Both its composition and quality of execution preclude any possibility of the ‘Wedding Anniversary Egg’ being an original work by Fabergé. The miniature portrait medallions bear no resemblance to those produced by Vasily Zuev, one of the most accomplished miniaturists of his time. Their stylistic mediocrity betrays their status as modern fakes.
The significant historical inconsistencies about the medallions affixed to ‘Wedding Anniversary Egg’ have been signalled by American researcher DeeAnn Hoff. As in the case of the Fifteenth Anniversary and Alexander Palace Eggs, Fabergé’s miniature portraits of the imperial family were based on contemporary photographs, which Hoff has located. Given the time that would have been needed to produce any egg presented for Easter 1904, such photographs must have been taken no later than 1903. Hoff’s research shows, however, that the Grand Duchess Olga medallion on the ‘Wedding Anniversary Egg’ is based on a photograph taken in 1904; the medallions of her sisters Tatyana and Anastasia are based on photographs taken in 1906; and the medallion of Grand Duchess Maria is based on a photograph taken in 1910. The posture, head position, hairstyle and clothing in the photos and miniatures are identical.
The date discrepancy is especially noteworthy as regards the Tsar’s youngest daughter, Anastasia. She was born in 18 June 1901. In 1903, when work on the egg would have been carried out, she was just two years old. Yet her miniature on the ‘Wedding Anniversary Egg’ shows the portrait of a five-year-old girl.
Apparently, in an attempt to explain this obvious anachronism, Ivanov came up with the story of the original Blaznov miniatures being replaced by later works by Zuev. I have already shown that the documents supporting this assertion are fake. Even if we assumed for a moment that such a replacement did indeed take place, it would still not explain how a portrait from 1910 appeared among miniatures painted in 1908.
DeeAnn Hoff also draws attention to another important detail that cannot be explained by any theory to do with portrait replacement. The medallion portrait of Nicholas II on the ‘Wedding Anniversary Egg’ was based on a photograph taken back in the 1890s – between late 1892 and early 1896, going on the medals adorning the Tsar’s uniform. In addition, the ribbon of the Danish Order of the Danebrog (second decoration from the right) is painted blue, not white-and-red as it should have been. For a Fabergé imperial gift to contain such an aesthetic and diplomatic error is absolutely unthinkable.

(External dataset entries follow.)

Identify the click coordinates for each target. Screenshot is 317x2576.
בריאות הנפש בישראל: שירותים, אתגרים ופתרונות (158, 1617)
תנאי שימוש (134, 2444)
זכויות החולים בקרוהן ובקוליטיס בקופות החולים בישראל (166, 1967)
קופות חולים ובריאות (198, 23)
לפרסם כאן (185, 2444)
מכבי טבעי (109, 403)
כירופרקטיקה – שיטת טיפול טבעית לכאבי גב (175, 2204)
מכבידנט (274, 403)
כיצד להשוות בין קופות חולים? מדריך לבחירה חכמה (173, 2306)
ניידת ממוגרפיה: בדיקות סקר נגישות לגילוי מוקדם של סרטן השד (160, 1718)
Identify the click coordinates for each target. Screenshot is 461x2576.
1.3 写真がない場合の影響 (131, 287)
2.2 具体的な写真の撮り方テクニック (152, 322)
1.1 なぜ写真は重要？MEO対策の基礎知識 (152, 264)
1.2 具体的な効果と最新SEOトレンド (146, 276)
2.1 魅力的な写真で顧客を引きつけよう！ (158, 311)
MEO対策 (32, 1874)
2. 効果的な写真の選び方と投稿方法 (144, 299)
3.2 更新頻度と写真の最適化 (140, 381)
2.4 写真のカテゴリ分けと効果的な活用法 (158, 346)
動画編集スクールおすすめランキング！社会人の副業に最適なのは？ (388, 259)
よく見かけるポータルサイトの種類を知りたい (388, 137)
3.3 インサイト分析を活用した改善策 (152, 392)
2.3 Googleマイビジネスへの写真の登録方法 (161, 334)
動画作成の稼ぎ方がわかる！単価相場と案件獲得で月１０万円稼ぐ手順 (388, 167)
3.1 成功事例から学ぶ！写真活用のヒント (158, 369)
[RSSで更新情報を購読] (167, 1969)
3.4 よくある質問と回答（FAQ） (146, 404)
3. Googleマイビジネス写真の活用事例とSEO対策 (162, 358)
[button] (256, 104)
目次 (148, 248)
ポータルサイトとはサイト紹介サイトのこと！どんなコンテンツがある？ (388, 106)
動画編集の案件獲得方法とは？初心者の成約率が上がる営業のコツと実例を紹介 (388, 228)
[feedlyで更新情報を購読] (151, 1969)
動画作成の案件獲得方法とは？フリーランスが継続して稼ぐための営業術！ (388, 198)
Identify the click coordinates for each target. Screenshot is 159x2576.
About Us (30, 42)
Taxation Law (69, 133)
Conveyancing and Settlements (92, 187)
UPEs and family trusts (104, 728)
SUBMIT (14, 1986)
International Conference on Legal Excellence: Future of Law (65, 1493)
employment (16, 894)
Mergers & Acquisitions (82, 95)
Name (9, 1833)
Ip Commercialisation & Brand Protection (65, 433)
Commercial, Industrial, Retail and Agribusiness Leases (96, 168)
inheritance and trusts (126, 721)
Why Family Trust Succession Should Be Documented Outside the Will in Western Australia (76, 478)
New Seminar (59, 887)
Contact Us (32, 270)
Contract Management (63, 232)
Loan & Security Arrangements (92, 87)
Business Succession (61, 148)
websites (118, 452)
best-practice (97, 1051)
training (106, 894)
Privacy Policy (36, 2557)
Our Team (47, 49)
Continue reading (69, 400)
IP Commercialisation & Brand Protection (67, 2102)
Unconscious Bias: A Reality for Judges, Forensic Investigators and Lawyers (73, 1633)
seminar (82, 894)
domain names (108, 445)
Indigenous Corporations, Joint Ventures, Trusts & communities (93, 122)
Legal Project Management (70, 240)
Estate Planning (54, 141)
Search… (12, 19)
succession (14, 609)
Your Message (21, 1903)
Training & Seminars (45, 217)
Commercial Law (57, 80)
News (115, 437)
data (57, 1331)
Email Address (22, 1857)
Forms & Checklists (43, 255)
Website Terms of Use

The ‘Wedding Anniversary Egg’ is a modern fake. The is abundantly evident from both the ‘documents’ supplied by Mr Ivanov – whose inauthenticity can be easily verified by consulting the archives – and small individual details. This is evidenced first and foremost by the very execution of the object, its ‘handwriting.’ Items made by modern craftsmen are very different those made in the early 20th century, as are handwritten sources of the corresponding period. Fakes almost never succeed. This does not mean modern items are necessarily worse – they may sometimes be better and more skilfully executed. But they are never identical to antique objects, and the differences cannot escape the connoisseurial eye. The process of verification is both simple and difficult. It is simple because it does not require expensive instruments or in-depth scientific analysis but, at the same time, it is difficult because it requires particular skills that are not automatically acquired by working in a museum. Being a museum employee does not necessarily make you a specialist.